Welcome to the Treehouse Community

Want to collaborate on code errors? Have bugs you need feedback on? Looking for an extra set of eyes on your latest project? Get support with fellow developers, designers, and programmers of all backgrounds and skill levels here with the Treehouse Community! While you're at it, check out some resources Treehouse students have shared here.

Looking to learn something new?

Treehouse offers a seven day free trial for new students. Get access to thousands of hours of content and join thousands of Treehouse students and alumni in the community today.

Start your free trial

CSS

Is using a lot of plugins good practice?

I've been doing a few follow along projects on skillshare and noticed that they use alot of plugins like responsive grid plugins and bootsrap plugins. It's pretty much copy and paste a ton of code instead of writing it myself. Is this bad for someone who is learning to code or is it just common practice to use these plugins?

3 Answers

Kevin Fitzhenry
Kevin Fitzhenry
30,096 Points

These sort of plugins are commonly used. However, if you are just learning HTML and CSS, I would strongly encourage not copy and pasting code. You should type things out as much as possible, you gain a much better understanding of what each element is doing. Also, it will give you better understanding of what some of these frameworks and plugins are doing under the hood. The best thing you can do to learn is to experiment and build, it's okay to fail and it's okay if what you make isn't pretty and/or doesn't work. If you are following a project on Skillshare and you copy and paste code, go into the code and tweak things and change bits of code, refresh your browser and see what happened. Also, use your browsers' development tools to explore different elements. Most importantly, keep building!

Henrik Hansen
Henrik Hansen
23,176 Points

Plugins/framworks is a great timesaver. But many argues you should do "pure" css/javascript/whatever. I would argue that if you really want to learn, you should avoid framworks. Everything the do can be done by yourself, and often it is not really that hard. You will learn so many things by this.

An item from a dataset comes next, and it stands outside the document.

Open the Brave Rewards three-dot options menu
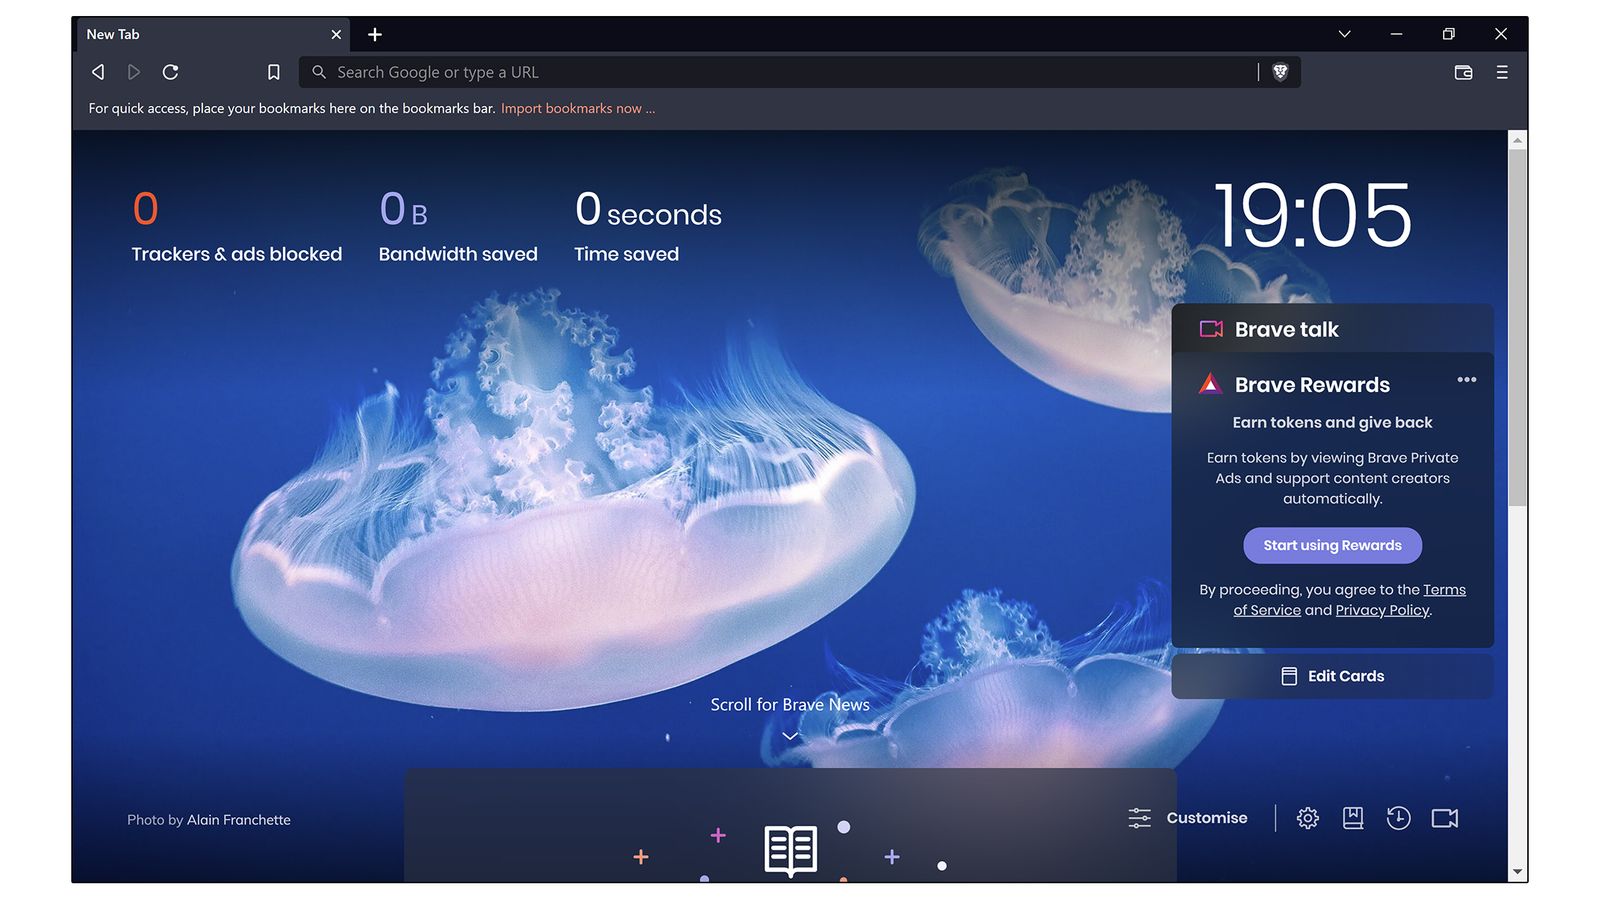The height and width of the screenshot is (900, 1600). tap(1467, 380)
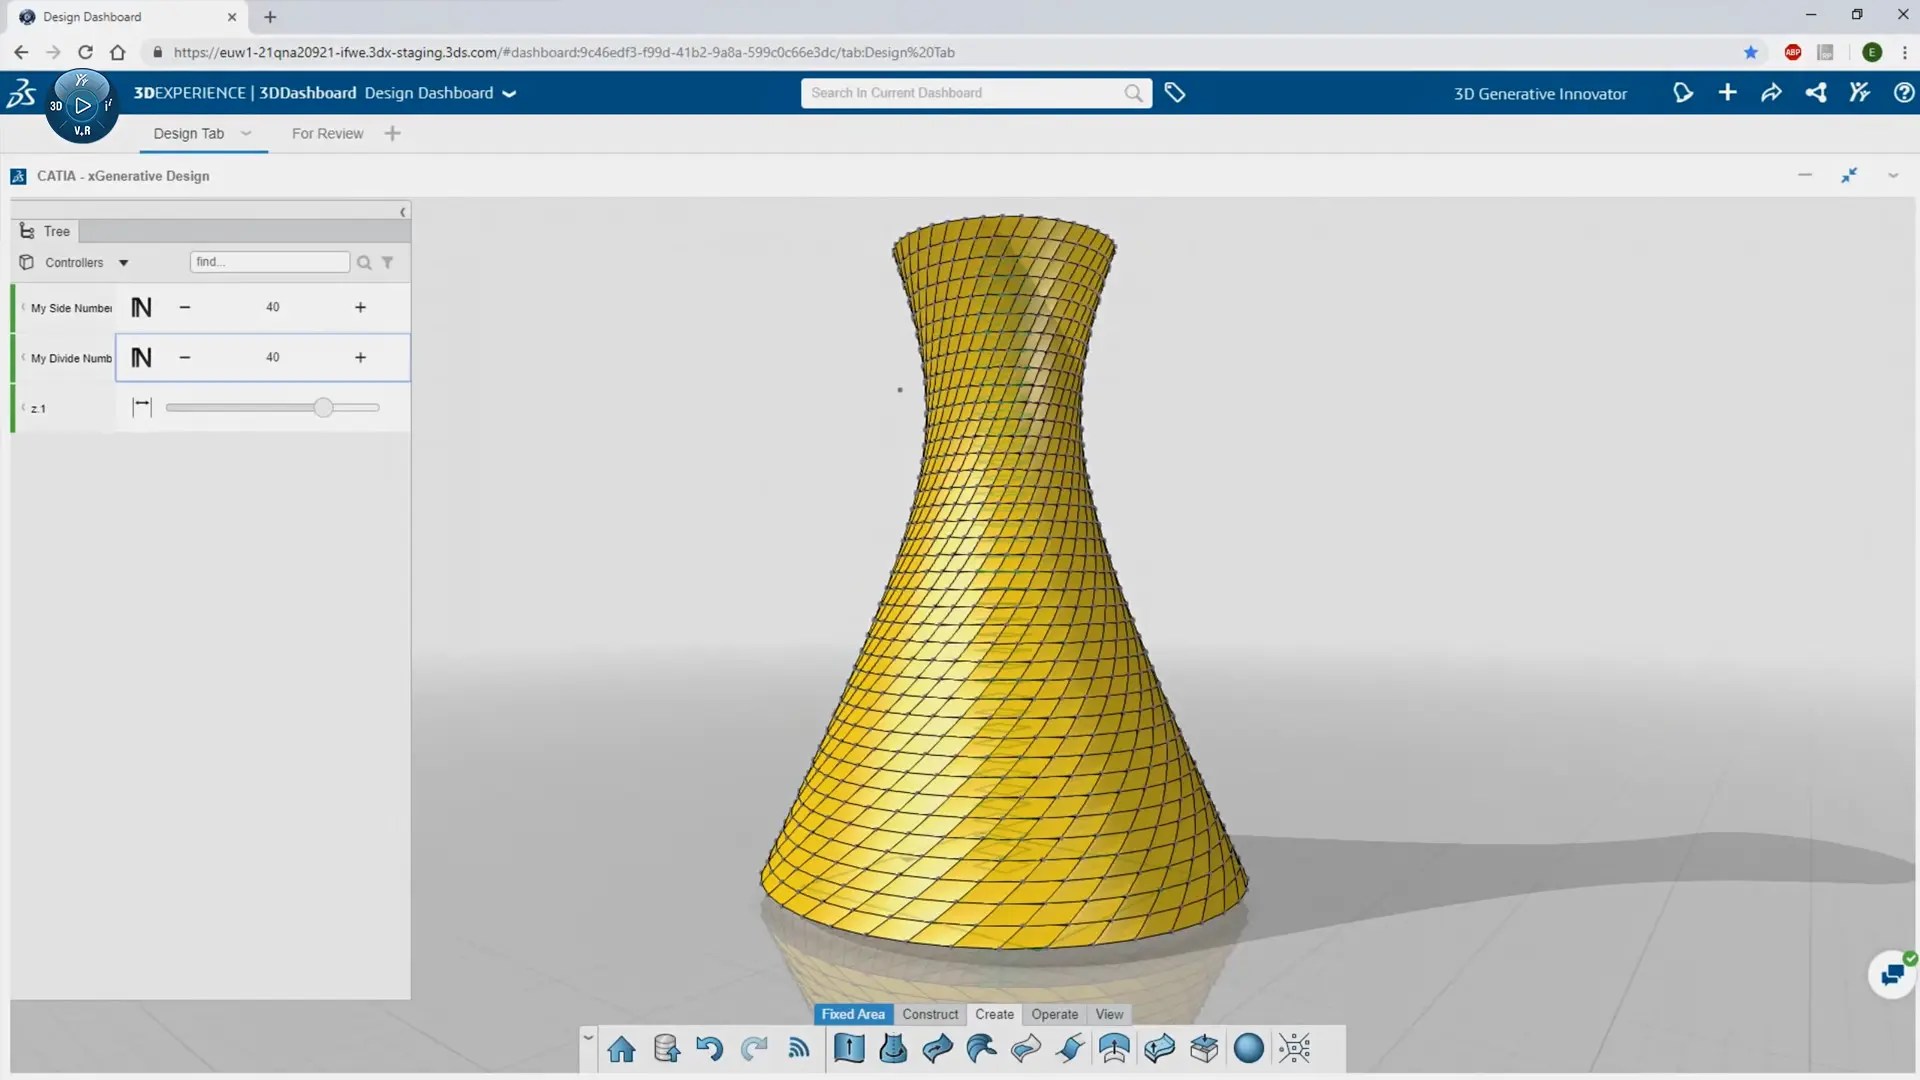The image size is (1920, 1080).
Task: Expand the Controllers dropdown arrow
Action: (x=124, y=263)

But there are some great benefits with 'em. First there is the "support all browsers that was ever invented", this is where jQuery (among others) will really shine, and instead of researching what functions to use in IE and what to use in Chrome, you can just do the stuff you were supposed to do. Bootstrap and others gives you the same benefits with the styling, also you will have lots of css already written that you probably would have written by yourself anyways if you were starting from scratch.

So for learning, I really recommend that you do not use any frameworks. Other than that it is really a question of what you are doing. Is it really worth adding the extra kbytes of jQuery? How much will it hurt performance of your application? Or perhaps it will even have better performance? Find the balance! It is probably more common to use some of those, than it is to never use them. I even think most CMS uses jQuery and Bootstrap (or something else) as default.

awesome, thanks guys! I'll definitely try to do it all on my own without the plugins.